Psoriasis is a chronic, Th1/Th17-mediated inflammatory disease, which is related to the excessive proliferation and differentiation of abnormal keratinocytes, resulting in erythema, thickness, and scaly plaques [30]. It affects an estimated 125 million people worldwide [31]. Initially, Th1 cells and the cytokines produced by these cells, such as TNF-α and IFN-γ, were associated with psoriasis [32]. Numerous studies showed that Th17 cells and their inflammatory mediators play an important role in the pathogenesis of psoriasis [33]. Th17 cytokines, such as IL-6, IL-17A, IL-17F, IL-21, and IL22, act on keratinocytes, leading to their activation and overproliferation [34, 35]. The activated keratinocytes in turn promote the recruitment of inflammatory cells [34, 35]. The current clinical treatment of psoriasis completely involves topical drugs, including vitamin D3 analogues, topical corticosteroids, calcineurin inhibitors, keratolytics, and biologics that inhibit TNF-α, IL-12, IL-13, IL-17, and IL-23 [31].

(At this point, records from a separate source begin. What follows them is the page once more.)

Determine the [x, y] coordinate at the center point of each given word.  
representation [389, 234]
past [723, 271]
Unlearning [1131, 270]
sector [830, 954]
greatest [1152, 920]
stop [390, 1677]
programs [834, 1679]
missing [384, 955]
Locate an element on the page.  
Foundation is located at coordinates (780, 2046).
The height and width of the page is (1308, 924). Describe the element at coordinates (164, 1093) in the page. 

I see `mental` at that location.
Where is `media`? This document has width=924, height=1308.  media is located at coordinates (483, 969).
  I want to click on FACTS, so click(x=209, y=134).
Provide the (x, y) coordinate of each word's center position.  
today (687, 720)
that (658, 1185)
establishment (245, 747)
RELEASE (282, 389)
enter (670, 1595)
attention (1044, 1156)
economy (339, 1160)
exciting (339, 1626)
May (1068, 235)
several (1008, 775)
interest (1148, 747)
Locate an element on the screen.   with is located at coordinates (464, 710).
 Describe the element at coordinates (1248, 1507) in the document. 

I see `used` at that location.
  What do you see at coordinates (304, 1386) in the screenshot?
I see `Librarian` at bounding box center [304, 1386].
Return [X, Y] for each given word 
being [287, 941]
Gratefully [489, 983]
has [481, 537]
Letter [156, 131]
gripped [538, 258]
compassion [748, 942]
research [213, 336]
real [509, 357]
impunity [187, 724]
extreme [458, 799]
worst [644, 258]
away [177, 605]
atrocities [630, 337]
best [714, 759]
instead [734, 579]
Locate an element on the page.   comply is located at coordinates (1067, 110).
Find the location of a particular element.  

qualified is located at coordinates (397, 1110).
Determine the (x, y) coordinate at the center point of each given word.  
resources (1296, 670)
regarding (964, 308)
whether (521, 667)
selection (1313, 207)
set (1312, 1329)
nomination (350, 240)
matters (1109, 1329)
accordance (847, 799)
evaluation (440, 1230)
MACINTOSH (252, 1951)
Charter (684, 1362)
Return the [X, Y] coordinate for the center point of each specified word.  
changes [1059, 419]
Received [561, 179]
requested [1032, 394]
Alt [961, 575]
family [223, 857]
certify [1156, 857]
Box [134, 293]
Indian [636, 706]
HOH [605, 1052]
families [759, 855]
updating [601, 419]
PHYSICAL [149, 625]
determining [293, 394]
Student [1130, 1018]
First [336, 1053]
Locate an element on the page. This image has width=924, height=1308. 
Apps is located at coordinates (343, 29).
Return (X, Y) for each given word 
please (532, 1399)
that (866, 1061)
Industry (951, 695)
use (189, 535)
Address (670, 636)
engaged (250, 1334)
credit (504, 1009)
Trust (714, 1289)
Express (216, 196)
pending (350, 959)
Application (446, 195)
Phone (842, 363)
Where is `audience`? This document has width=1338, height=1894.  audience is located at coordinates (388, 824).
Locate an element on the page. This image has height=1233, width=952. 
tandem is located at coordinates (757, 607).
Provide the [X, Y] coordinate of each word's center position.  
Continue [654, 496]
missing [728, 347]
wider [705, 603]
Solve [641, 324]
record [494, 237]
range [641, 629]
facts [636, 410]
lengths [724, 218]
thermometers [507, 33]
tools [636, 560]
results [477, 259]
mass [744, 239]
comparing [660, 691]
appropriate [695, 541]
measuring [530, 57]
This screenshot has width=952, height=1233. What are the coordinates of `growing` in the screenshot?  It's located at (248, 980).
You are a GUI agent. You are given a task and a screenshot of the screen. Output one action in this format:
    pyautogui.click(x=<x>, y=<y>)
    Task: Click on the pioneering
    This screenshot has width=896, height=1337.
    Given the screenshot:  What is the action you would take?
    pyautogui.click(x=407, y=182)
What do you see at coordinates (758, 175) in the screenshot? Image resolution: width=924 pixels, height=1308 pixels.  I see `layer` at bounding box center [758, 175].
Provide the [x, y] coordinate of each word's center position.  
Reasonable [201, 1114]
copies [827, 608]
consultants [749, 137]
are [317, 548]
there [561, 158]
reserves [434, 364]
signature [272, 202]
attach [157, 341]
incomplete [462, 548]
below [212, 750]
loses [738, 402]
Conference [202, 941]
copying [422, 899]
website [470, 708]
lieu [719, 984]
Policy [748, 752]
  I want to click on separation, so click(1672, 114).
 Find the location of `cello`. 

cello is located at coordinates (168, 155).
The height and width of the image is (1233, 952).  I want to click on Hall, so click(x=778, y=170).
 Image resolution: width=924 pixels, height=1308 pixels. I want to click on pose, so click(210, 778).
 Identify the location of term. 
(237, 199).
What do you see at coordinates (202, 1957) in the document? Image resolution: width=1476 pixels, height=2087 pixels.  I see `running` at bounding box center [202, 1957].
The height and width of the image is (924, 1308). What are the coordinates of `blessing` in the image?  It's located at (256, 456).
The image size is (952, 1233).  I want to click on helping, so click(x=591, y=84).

IMQ is an agonist of Toll-like receptors (TLR) 7 and 8, used to treat warts, and has been widely used to induce psoriasis-like skin inflammation [36]. Several studies have shown that MSCs and exosomes derived from MSCs can effectively improve psoriasis-like skin lesions in mouse models [37-39]. Here, this is the first study to investigate the therapeutic potential of 2D cultured GMSCs and spheroid-derived GMSCs in psoriasis-like lesions induced by IMQ administration in a mouse model. Our results showed that GMSCs reduced erythema, skin thickness, and scaling exerted protective effects against psoriasis-like skin inflammation induced by IMQ under 2D and 3D culture conditions. Furthermore, HE staining confirmed that 2D-GMSCs and 3D-GMSCs could prevent the proliferation and abnormal differentiation of keratinocytes. The spleen is a major organ of the immune system and secreting a variety of immune-active cytokines; therefore, it plays an important role in immune activities. In this study, we found that 2D-GMSCs and 3D-GMSCs significantly inhibited the ratio of spleen to body weight, indicating that GMSCs under 2D and 3D culture conditions can regulate the inflammatory immune cells of the spleen to produce an inflammatory immune response with a systemic antipsoriatic effect. GMSCs cultured in 3D and 2D have similar effects. We found that 2D-GMSCs and 3D-GMSCs can inhibit IMQ-induced inflammation in psoriasis-like mouse models. 2D-GMSCs and 3D-GMSCs significantly reduced the serum levels of Th1 cytokines (TNF-α and IL-6), Th17 cytokines (IL-17A and IL-22), and IL-10, which means intravenous injection 2D-GMSCs and 3D-GMSCs inhibit IMQ-induced inflammation. Consistently, these results were observed in the skin; conversely, the level of IL-10 was increased. These results indicate that 2D-GMSCs and 3D-GMSCs inhibit IMQ-induced Th1/Th17 cytokine and psoriasis skin changes. However, further research is needed to determine the exact molecular mechanism of GMSC's anti-inflammatory effects. Finally, we measured the percentage of Treg and Th17 in the mouse spleen. We found that the ratio of Treg cells increased after treatment with 2D-GMSCs and 3D-GMSCs, while the ratio of Th17 cells decreased, showing that 2D-GMSCs and 3D-GMSCs exert immunomodulatory and anti-inflammatory properties. In summary, we revealed that transplantation of 2D-GMSCs and 3D-GMSCs has therapeutic potential for the treatment of psoriasis-like skin lesions.